Comparative Genomics Tools
This interface allows the user to search for common OR specific genes/regions between a query genome/replicon and other genomes/replicons chosen from the ones available in our PkGDB database (i.e, (re)annotation of bacterial genomes or complete proteome downloaded from the RefSeq/WGS sections).
This interface allows the user to search for potentially horizontally transferred genes (HGT) which are gathered in genomic regions (Region of Genomic Plasticity). The RGP_Finder method first starts with the identification of synteny breaks between a query genome and other close genomes chosen from the ones available in our PkGDB database. Then it searches for HGT features (tRNA hotspot, mobility genes), and for compositional bias (AlienHunter (Vernikos and Parkhill, 2006), SIGI-HMM (Waack et al., 2006), and GC deviation computation) in the query genome. RGP_Finder is able to characterize genomic regions presenting both to a synteny break and several features specific to Genomic Islands, regions with HGT features only, and regions associated with synteny break only. The graphical interfaces associated to this tool are useful to explore in detail the predicted regions, using also the comparative genomic context available in MaGe.
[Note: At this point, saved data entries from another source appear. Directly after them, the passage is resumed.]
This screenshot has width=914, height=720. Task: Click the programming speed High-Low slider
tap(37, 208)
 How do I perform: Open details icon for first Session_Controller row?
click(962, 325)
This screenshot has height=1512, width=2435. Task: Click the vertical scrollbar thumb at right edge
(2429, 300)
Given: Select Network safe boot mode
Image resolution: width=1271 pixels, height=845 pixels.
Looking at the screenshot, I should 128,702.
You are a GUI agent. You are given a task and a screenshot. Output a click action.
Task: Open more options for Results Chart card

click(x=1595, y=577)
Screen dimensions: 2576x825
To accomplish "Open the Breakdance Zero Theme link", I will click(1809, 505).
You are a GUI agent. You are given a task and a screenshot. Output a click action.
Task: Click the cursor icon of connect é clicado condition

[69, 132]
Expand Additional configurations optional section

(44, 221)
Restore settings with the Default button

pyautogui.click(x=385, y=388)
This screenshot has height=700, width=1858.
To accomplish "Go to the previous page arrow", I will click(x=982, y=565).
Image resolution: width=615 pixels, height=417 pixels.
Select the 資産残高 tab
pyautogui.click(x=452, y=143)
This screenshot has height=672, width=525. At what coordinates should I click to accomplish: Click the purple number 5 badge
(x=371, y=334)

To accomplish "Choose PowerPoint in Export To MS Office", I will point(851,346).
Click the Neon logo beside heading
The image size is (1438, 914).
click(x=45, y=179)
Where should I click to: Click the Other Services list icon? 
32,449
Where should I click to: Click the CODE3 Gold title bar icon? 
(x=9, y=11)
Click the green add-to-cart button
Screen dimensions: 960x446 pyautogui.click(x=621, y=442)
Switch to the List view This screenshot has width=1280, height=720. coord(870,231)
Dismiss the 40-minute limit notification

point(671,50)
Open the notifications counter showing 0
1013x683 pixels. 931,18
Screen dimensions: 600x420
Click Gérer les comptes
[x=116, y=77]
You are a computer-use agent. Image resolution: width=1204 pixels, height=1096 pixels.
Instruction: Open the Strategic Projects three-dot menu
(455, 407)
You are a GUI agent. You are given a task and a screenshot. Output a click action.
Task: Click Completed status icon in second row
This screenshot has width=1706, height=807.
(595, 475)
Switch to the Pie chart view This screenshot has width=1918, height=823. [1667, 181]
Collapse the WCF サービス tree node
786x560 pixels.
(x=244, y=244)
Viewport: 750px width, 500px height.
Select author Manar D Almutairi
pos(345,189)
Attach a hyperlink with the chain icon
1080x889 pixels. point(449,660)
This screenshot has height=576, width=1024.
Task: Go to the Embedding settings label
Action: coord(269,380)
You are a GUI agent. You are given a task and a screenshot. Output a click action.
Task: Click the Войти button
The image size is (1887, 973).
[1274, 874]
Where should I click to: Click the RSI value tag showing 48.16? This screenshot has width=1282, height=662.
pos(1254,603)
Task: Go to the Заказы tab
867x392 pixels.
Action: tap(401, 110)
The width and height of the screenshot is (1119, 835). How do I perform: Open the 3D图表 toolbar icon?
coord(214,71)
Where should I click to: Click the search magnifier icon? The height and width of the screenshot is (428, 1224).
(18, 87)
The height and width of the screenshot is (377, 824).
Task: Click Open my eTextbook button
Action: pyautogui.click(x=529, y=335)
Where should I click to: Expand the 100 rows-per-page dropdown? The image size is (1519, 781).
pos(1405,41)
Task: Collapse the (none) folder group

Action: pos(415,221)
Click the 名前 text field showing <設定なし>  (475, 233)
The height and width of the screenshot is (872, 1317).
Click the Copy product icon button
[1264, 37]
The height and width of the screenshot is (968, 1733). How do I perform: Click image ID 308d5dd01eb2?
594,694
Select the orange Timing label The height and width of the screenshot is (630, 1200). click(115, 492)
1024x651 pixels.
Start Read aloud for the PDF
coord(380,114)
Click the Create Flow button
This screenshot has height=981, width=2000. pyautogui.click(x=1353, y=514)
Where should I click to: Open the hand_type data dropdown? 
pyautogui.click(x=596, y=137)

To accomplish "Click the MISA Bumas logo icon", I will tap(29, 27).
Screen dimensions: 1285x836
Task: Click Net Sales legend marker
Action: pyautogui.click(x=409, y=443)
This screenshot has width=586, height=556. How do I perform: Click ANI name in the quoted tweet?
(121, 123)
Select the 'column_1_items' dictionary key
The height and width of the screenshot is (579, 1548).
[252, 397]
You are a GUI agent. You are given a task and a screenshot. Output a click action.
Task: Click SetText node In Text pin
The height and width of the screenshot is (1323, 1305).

This tool draws a global comparison, based on synteny results (the size of which can be selected by the user) between 2 bacterial genomes. The picture gives an overview of the conservation of synteny groups between the query genome and another genome chosen from the ones available in our PkGDB database (i.e, (re)annotation of bacterial genomes or complete proteome downloaded from the RefSeq/WGS sections).
This tool provides a list of candidate genes of a query genome potentially involved in a fusion or a fission event. These events are computed from the synteny results obtained with the genomes available in the PkGDB database. They are ordered using a score which reflect the "originality" of the event. The lowest scores are generally associated to events predicted because of the presence of pseudogenes either in the query genome (fission) or in the compared genomes (fusion).
This tool provides some statistics about the similarity results between the selected organism and all the genomes available in our PkGDB database. Among the computed values between two compared genomes are: the number and percentage of genes which are in BBH (Bidirectional Best Hit) and in synteny groups, the synteny groups number and size, etc. Note that, given the MicroScope re-annotation procedure on public genomes integrated in PkGDB, these values can slightly be different from the ones obtained in the section "RefSeq Synteny Statistics".
This tool provides some statistics about the similarity results between the selected organism and all the bacterial genomes available in RefSeq/WGS NCBI sections. Among the computed values between two compared genomes are: the number and percentage of genes which are in BBH (Bidirectional Best Hit) and in synteny groups, the synteny groups number and size, etc.
This interface provides an analysis of the pan-genome and its components (core-genome, variable-genome) for an organism set. It use the MicroScope gene families (MICFAM) which are computed with the SiLiX software (« Ultra-fast sequence clustering from similarity networks with SiLiX. », Miele V et al., 2011).
It allows the users to:
It allows the users to:
- Compute pan-genome and core-genome sizes and their evolutions for a genome set
- Determine the common and variable genome proportion for each genome
- Exclude the pan, core and variable-genome of another genome set to the analysis
- Extract core-genome, variable-genome and strain specific sequences and annotations.
The Comprehensive Antibiotic Resistance Database CARD is a manually curated resource containing high quality reference data on the molecular basis of antimicrobial resistance (AMR), with an emphasis on the genes, proteins and mutations involved in AMR. CARD is ontologically structured, model centric, and spans the breadth of AMR drug classes and resistance mechanisms, including intrinsic, mutation-driven and acquired resistance. It is built upon the Antibiotic Resistance Ontology (ARO), a custom built, interconnected and hierarchical controlled vocabulary allowing advanced data sharing and organization. Its design allows the development of novel genome analysis tools, such as the Resistance Gene Identifier (RGI) for resistome prediction from raw genome sequence.